Entries taken from a collection:

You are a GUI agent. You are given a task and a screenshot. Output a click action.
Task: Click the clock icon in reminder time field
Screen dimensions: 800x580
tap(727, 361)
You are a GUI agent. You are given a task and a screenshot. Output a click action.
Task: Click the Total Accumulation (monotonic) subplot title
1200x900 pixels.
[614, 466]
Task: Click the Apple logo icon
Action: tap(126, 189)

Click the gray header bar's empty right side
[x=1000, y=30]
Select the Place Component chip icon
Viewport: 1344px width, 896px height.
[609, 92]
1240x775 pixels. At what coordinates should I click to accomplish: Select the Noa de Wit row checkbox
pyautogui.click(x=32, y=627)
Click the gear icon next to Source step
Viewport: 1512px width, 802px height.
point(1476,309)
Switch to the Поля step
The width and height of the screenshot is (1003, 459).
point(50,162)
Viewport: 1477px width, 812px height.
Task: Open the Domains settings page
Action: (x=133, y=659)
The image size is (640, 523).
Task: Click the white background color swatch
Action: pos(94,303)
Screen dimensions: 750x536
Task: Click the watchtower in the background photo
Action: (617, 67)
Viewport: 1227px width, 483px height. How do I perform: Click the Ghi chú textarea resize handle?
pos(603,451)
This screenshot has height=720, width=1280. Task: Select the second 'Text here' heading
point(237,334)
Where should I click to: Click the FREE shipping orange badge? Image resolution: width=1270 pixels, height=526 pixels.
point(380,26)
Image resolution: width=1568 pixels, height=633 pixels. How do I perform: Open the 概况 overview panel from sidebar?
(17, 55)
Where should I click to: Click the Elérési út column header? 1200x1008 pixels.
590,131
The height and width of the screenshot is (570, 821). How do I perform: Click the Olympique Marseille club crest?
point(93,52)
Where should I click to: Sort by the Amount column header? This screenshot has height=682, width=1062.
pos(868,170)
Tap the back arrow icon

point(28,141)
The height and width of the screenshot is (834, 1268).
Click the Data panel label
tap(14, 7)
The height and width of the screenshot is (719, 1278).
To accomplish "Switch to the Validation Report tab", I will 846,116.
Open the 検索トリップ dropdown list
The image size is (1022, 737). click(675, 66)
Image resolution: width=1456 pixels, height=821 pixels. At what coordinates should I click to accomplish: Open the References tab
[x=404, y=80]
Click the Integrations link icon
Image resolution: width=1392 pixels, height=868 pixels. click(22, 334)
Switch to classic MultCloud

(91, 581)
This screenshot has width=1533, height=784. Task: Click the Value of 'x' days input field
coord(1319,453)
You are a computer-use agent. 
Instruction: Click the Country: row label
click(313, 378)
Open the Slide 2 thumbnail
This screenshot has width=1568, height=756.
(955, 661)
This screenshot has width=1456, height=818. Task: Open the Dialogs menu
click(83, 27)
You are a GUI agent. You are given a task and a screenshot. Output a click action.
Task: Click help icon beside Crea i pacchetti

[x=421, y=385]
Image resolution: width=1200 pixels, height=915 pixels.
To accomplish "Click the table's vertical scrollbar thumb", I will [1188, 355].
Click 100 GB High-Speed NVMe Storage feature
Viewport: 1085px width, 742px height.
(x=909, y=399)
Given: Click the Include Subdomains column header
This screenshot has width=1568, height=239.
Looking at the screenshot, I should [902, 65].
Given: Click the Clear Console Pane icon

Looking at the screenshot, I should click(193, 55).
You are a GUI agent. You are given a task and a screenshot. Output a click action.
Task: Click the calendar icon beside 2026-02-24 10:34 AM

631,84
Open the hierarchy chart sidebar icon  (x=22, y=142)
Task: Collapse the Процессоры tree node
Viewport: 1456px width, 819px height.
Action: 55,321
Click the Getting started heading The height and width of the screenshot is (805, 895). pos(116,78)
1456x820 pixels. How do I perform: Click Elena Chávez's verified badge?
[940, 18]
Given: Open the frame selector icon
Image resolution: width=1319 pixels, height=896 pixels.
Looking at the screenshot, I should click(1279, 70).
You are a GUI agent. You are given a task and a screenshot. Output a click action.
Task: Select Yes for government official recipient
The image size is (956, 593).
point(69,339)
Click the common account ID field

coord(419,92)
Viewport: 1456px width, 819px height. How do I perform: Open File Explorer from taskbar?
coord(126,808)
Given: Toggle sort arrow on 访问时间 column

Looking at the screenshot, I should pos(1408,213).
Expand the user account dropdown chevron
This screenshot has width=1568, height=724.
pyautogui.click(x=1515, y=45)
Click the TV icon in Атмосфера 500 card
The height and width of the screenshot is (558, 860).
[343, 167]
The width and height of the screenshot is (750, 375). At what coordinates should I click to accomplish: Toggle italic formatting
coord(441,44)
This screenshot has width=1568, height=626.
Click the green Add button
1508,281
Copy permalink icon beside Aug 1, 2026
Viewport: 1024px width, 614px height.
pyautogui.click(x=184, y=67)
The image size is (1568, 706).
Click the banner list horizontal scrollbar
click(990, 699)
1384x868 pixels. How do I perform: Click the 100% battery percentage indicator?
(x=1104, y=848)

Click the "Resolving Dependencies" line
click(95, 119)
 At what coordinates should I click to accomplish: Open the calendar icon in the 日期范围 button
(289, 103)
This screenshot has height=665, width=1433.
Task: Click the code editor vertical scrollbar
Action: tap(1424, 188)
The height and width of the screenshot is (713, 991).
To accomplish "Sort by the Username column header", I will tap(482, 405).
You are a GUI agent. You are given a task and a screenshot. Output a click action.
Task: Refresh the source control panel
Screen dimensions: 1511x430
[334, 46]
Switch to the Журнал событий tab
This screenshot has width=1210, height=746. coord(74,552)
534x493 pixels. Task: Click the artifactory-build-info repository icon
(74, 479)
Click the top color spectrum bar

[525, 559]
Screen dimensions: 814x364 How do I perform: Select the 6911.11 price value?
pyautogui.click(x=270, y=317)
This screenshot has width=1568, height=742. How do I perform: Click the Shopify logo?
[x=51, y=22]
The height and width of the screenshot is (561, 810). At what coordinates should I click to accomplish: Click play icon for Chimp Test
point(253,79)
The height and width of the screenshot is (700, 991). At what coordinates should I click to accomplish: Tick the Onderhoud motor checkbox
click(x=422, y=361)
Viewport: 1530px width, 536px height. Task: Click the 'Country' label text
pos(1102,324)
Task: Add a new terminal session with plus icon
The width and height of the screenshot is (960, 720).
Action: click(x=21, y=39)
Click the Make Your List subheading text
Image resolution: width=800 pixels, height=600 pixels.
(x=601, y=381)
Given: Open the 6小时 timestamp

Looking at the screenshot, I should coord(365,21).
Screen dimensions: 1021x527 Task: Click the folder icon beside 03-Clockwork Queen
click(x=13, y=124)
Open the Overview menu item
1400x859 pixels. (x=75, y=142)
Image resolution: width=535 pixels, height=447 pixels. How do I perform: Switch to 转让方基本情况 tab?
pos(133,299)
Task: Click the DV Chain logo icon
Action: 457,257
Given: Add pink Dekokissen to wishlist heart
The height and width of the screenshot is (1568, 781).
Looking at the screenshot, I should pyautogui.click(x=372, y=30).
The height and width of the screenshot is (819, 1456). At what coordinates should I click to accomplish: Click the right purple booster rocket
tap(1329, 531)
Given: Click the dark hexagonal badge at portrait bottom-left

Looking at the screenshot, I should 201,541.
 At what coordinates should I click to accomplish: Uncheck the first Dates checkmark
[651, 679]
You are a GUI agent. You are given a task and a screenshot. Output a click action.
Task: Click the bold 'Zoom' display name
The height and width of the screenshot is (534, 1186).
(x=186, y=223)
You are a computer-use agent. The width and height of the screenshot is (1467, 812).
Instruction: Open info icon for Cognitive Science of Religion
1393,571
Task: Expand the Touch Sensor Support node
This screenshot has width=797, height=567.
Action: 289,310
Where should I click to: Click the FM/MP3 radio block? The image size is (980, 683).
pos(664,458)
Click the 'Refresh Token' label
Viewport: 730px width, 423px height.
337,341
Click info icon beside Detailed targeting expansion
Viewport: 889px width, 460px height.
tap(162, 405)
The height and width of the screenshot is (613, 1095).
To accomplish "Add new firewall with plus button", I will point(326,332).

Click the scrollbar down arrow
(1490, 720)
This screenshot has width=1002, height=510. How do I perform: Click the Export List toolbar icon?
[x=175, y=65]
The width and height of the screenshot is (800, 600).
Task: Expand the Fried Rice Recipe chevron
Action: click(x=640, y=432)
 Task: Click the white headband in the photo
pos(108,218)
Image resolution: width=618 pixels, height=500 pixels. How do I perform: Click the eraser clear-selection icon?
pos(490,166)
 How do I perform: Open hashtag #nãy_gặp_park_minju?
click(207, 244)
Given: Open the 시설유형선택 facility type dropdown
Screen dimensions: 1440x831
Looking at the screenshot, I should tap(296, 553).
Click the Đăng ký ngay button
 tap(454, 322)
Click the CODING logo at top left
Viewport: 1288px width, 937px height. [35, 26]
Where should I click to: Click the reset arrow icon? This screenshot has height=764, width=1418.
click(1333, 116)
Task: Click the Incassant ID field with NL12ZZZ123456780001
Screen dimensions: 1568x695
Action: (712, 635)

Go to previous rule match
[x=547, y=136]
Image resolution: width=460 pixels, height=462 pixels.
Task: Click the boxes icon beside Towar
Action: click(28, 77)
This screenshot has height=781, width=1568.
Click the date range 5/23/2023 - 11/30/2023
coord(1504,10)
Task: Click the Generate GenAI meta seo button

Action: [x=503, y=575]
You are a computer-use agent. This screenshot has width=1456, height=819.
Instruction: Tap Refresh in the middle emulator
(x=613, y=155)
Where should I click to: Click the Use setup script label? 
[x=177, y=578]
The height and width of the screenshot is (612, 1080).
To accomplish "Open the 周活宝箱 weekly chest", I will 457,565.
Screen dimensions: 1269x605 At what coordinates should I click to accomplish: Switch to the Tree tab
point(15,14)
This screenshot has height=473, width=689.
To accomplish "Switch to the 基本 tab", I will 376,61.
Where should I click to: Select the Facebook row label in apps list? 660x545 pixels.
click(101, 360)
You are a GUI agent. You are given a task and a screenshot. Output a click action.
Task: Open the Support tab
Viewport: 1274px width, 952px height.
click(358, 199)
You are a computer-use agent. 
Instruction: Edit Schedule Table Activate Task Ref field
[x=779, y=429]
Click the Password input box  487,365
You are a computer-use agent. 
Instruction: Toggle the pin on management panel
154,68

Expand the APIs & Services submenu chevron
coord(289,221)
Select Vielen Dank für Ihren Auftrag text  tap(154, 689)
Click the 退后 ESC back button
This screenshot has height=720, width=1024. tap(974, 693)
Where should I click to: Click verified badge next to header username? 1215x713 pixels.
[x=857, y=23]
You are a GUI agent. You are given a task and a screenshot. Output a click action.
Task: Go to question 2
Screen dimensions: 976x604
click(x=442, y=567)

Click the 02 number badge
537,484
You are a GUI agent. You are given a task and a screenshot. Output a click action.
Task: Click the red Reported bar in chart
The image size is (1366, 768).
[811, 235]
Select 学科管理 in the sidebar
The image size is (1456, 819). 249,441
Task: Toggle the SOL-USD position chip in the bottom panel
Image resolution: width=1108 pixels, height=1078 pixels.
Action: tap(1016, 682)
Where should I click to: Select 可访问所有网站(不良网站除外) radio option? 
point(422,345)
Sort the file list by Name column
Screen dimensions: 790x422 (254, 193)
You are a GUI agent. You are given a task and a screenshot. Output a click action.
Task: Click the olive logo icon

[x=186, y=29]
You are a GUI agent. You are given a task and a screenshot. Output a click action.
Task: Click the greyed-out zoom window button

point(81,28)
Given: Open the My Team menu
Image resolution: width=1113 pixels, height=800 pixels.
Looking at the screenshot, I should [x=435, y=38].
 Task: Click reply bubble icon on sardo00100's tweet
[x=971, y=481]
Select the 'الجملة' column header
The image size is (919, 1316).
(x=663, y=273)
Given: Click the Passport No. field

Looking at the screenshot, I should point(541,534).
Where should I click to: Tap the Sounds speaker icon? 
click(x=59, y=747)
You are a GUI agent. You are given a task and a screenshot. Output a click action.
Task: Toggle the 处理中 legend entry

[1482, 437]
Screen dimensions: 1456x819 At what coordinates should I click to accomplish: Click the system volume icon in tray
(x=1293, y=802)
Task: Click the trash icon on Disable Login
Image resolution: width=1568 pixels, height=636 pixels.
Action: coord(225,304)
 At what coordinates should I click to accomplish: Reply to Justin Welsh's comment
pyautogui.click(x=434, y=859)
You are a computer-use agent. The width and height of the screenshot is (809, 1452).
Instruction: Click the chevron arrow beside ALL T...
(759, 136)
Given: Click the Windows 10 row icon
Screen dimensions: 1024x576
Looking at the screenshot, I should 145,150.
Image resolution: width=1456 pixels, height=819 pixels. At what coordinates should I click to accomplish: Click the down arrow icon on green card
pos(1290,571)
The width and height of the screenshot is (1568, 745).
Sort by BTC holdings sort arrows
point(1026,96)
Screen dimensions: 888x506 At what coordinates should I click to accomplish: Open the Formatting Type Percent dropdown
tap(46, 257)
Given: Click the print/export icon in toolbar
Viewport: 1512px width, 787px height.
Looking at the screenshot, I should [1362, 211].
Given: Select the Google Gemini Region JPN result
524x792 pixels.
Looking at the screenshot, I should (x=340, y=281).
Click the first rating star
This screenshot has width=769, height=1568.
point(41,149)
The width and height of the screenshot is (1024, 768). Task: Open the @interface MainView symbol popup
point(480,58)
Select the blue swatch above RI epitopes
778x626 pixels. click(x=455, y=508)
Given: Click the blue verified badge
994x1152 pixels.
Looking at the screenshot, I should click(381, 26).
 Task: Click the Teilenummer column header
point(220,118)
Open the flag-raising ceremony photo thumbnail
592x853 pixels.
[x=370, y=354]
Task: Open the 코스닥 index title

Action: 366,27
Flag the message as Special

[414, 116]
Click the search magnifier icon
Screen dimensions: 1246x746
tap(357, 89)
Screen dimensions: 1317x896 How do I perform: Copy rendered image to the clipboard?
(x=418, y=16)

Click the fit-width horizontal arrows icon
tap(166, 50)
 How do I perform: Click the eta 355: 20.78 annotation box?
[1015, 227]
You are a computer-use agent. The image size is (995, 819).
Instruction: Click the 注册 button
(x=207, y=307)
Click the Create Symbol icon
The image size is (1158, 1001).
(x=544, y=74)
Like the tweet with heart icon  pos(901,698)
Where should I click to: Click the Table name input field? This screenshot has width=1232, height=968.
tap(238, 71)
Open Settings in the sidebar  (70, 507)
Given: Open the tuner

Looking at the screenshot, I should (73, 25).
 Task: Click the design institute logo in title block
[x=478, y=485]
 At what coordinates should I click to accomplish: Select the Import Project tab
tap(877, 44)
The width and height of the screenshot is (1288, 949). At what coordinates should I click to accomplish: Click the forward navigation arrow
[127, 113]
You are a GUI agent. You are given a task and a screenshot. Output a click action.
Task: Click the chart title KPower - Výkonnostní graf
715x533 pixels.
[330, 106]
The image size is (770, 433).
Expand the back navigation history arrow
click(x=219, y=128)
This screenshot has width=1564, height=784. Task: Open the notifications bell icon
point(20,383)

## Instruction
Reproduce the lines of the items above verbatim, starting at the line containing "Open the 検索トリップ dropdown list" and ending at the line containing "coord(419,92)".

## Exercise output
Open the 検索トリップ dropdown list
The image size is (1022, 737). click(675, 66)
Image resolution: width=1456 pixels, height=821 pixels. At what coordinates should I click to accomplish: Open the References tab
[x=404, y=80]
Click the Integrations link icon
Image resolution: width=1392 pixels, height=868 pixels. click(22, 334)
Switch to classic MultCloud

(91, 581)
This screenshot has width=1533, height=784. Task: Click the Value of 'x' days input field
coord(1319,453)
You are a computer-use agent. 
Instruction: Click the Country: row label
click(313, 378)
Open the Slide 2 thumbnail
This screenshot has width=1568, height=756.
(955, 661)
This screenshot has width=1456, height=818. Task: Open the Dialogs menu
click(83, 27)
You are a GUI agent. You are given a task and a screenshot. Output a click action.
Task: Click help icon beside Crea i pacchetti

[x=421, y=385]
Image resolution: width=1200 pixels, height=915 pixels.
To accomplish "Click the table's vertical scrollbar thumb", I will [1188, 355].
Click 100 GB High-Speed NVMe Storage feature
Viewport: 1085px width, 742px height.
(x=909, y=399)
Given: Click the Include Subdomains column header
This screenshot has width=1568, height=239.
Looking at the screenshot, I should [902, 65].
Given: Click the Clear Console Pane icon

Looking at the screenshot, I should click(193, 55).
You are a GUI agent. You are given a task and a screenshot. Output a click action.
Task: Click the calendar icon beside 2026-02-24 10:34 AM

631,84
Open the hierarchy chart sidebar icon  (x=22, y=142)
Task: Collapse the Процессоры tree node
Viewport: 1456px width, 819px height.
Action: 55,321
Click the Getting started heading The height and width of the screenshot is (805, 895). pos(116,78)
1456x820 pixels. How do I perform: Click Elena Chávez's verified badge?
[940, 18]
Given: Open the frame selector icon
Image resolution: width=1319 pixels, height=896 pixels.
Looking at the screenshot, I should click(1279, 70).
You are a GUI agent. You are given a task and a screenshot. Output a click action.
Task: Select Yes for government official recipient
The image size is (956, 593).
point(69,339)
Click the common account ID field

coord(419,92)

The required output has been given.